Anteriormente, uma base para piratas que sequestravam navios no mar e exigiam resgate, Harardhere foi uma fonte significativa de rendimentos para o al-Shabaab, que esteve a utilizar o porto desde 2011 para gerar receitas através da cobrança de impostos sobre bens importados.
Depois de ser eleito, em 2022, o presidente da Somália, Hassan Sheikh Mohamud, declarou uma “guerra total” contra o grupo terrorista e comprometeu-se em estancar os financiamentos do grupo.
“O al-Shabaab não será derrotado apenas pela arma,” escreveu num artigo publicado em Outubro, num site de notícias da Somália. “Devemos utilizar a força militar, o ensino ideológico correctivo e impedir que tenham acesso aos seus financiamentos ilícitos.
“Reitero o meu apelo para que o povo da Somália tenha fé nos nossos esforços colectivos e resistam com bravura de cooperar com o al-Shabaab em qualquer que seja o modo ou a forma, independentemente do custo.”
Com as suas fortes ligações com a liderança sénior da al-Qaeda, o al-Shabaab já financiou ataques sem fim contra o povo da Somália. Existem também algumas provas de que forneceu dinheiro a grupos extremistas na Nigéria e em Moçambique, de acordo com Mohamud.
A Somália realizou uma ofensiva militar contra o al-Shabaab desde Julho de 2022. Nos últimos meses, esta ofensiva expandiu-se para incluir ataques contra o centro das vastas correntes de financiamento do al-Shabaab.
Especialistas afirmam que será muito difícil desmantelar, tendo em conta que o grupo controla cerca de um terço do país, incluindo aproximadamente 70% das regiões sul e centro da Somália. Os seus 5.000 a 7.000 combatentes controlam a maior parte da região rural de uma forma sufocante.
Um relatório do Instituto Hiraal, um grupo de reflexão sediado em Mogadíscio, estimou que o al-Shabaab arrecada 15 milhões de dólares por mês, essencialmente através de extorsão e cobrança de impostos.
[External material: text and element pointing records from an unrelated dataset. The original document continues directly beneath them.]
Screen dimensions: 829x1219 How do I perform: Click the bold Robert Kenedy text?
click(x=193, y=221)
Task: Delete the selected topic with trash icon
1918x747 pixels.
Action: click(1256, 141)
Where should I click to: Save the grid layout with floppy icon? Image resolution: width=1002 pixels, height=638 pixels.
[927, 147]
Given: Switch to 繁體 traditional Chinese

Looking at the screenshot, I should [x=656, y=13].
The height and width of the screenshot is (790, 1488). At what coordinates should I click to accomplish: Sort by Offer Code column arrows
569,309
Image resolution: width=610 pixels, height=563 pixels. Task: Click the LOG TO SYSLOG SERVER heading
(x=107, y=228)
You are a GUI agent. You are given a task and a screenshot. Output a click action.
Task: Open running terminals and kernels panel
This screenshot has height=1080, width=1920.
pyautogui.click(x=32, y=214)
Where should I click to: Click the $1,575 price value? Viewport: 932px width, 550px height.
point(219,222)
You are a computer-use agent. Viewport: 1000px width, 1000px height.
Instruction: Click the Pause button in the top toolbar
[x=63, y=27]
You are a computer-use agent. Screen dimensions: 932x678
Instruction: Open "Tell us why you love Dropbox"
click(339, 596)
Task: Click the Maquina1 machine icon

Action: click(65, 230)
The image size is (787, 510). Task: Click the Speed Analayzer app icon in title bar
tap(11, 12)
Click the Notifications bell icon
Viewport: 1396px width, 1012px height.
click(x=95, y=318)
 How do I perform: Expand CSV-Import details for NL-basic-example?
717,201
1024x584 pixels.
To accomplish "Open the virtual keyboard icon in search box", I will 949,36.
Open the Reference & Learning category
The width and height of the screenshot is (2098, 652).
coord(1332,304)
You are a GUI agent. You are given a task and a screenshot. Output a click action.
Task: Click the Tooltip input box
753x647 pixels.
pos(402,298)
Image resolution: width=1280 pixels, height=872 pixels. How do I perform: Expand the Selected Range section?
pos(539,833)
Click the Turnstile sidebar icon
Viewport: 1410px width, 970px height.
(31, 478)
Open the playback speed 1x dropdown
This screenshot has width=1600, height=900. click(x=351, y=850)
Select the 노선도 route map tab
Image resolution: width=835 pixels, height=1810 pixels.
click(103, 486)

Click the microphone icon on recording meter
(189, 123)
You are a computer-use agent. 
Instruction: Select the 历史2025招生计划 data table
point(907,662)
Utilizando intimidação, violência e tácticas semelhantes às da máfia, o al-Shabaab arrecada tantas receitas quanto o fazem as autoridades da Somália.
Todas as principais empresas da Somália dão dinheiro ao al-Shabaab em pagamentos mensais e no “zakat” anual, ou imposto, de 2,5% dos lucros anuais, afirma o relatório.
“O medo e as ameaças credíveis contra as suas vidas são a única motivação que impulsiona os contribuintes do al-Shabaab,” afirma o relatório.
A temida Amniyat, o braço de segurança e inteligência secreta do al-Shabaab compreende cerca de 500 a 1.000 operativos, recolhe e rege as finanças do grupo.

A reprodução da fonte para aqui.